Like so much else to do with post-divorce life, staying friends with your ex isn’t a black and white issue and nor is it static. I’ve interviewed women who never speak to their ex either because the divorce was so acrimonious or because without children, they have no reason to talk. At the other end of the spectrum are ladies like Molly, who still count their ex as a friend. I asked Molly why keeping that friendship was so important. Here’s Molly:
Why not? I pretty much stay friends with almost everyone I date and it’s been the way it’s been since we broke up. I guess I feel that when there’s a deep connection, so much love and so much that we shared, I really didn’t want to lose that. I couldn’t imagine him being a distant specter in my life. I felt he was such an intimate part of my heart, I didn’t want to let that go.
As time has gone on, I’ve realized he’s not my best friend anymore, he’s a very good friend, he’s my co-parent and up until now, he’s been the love of my life. Nobody else will take that place, but he’s also not my go-to guy.
I think we get along better because he’s not. I think I put too many expectations on him being my everything. He didn’t want to emotionally process my life with me, he wasn’t emotionally equipped to be the guy to pick me up when I was having a rough day.
I’ve learned there are better people to turn to for that and so I have come to accept him and his limitations so much better. By accepting what he can and cannot give and not expecting him to give something that he’s really not capable of giving, that’s made a huge difference.
When we separated, we didn’t want our friends to feel like they had to choose who they were going to be friends with. Most of them were closer to me than they were to him, so I think I set the tone on that. “I am peaceful with him and I care about him, I want you to do the same” and everybody felt fine with that.

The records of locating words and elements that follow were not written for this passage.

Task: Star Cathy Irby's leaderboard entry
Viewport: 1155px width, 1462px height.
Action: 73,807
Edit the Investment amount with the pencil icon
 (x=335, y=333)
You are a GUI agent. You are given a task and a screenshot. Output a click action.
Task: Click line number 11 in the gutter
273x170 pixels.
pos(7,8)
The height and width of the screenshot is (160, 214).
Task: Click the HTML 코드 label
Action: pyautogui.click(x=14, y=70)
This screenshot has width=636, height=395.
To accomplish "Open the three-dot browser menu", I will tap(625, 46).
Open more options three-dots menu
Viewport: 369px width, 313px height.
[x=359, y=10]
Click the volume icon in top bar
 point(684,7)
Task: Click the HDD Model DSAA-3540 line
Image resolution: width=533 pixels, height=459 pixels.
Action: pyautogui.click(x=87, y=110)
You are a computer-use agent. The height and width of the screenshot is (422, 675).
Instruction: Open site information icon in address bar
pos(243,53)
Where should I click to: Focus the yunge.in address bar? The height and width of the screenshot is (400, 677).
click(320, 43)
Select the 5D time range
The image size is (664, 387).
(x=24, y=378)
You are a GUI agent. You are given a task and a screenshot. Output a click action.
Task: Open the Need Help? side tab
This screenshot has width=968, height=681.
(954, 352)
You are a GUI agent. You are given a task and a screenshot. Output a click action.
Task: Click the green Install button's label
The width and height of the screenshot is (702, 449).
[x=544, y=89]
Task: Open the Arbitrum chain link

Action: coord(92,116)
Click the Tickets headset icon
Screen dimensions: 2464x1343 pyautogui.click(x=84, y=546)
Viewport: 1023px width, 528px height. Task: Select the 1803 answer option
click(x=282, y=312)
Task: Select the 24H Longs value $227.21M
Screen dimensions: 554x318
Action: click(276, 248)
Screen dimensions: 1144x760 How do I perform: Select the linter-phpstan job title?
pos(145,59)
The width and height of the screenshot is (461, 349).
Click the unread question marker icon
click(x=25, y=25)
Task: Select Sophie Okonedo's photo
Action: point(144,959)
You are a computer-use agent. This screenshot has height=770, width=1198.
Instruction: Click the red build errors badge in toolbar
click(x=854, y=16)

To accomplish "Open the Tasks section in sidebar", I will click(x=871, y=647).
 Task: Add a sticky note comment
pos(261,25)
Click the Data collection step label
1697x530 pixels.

I couldn’t imagine my life without his friendship and as bittersweet as it sometimes feels, I still imagine if we were to get remarried, I would go to his wedding, and he would come to mine, that we would always wish each other the best.
The Divorce Coach Says
People ask me if my divorce was “amicable.” I say it was “civil” because amicable would infer friendly and I don’t count my ex as a friend. For me, at some point in our marriage, we stopped being friends. I think the root of that was our inability to confront the reversal of traditional roles. There were simply too many issues we just never talked about that eventually drove a wedge in our friendship. Given that we weren’t friends when our marriage ended, it’s not surprising we’re not friends now.
That being said, our relationship is shifting. Maybe I’m mellowing, maybe we’re reaching that safe, benign comfort zone but we did co-host a family dinner for my daughter’s high school graduation this summer, and we did both help her move into her dorm at college. If I needed help with some home maintenance, I would ask him now whereas I wouldn’t before. Maybe a friendship will be possible because those divisive issues in our marriage, aren’t relevant to a friendship now and since I no longer have the high-paying corporate job, that power struggle has also gone.
It’s not that I want a close friendship, but I would like some feeling of friendship. I’d like to able to think of him fondly as a friend in my heart. That’s when I’ll stop feeling the twenty years we spent together were wasted time.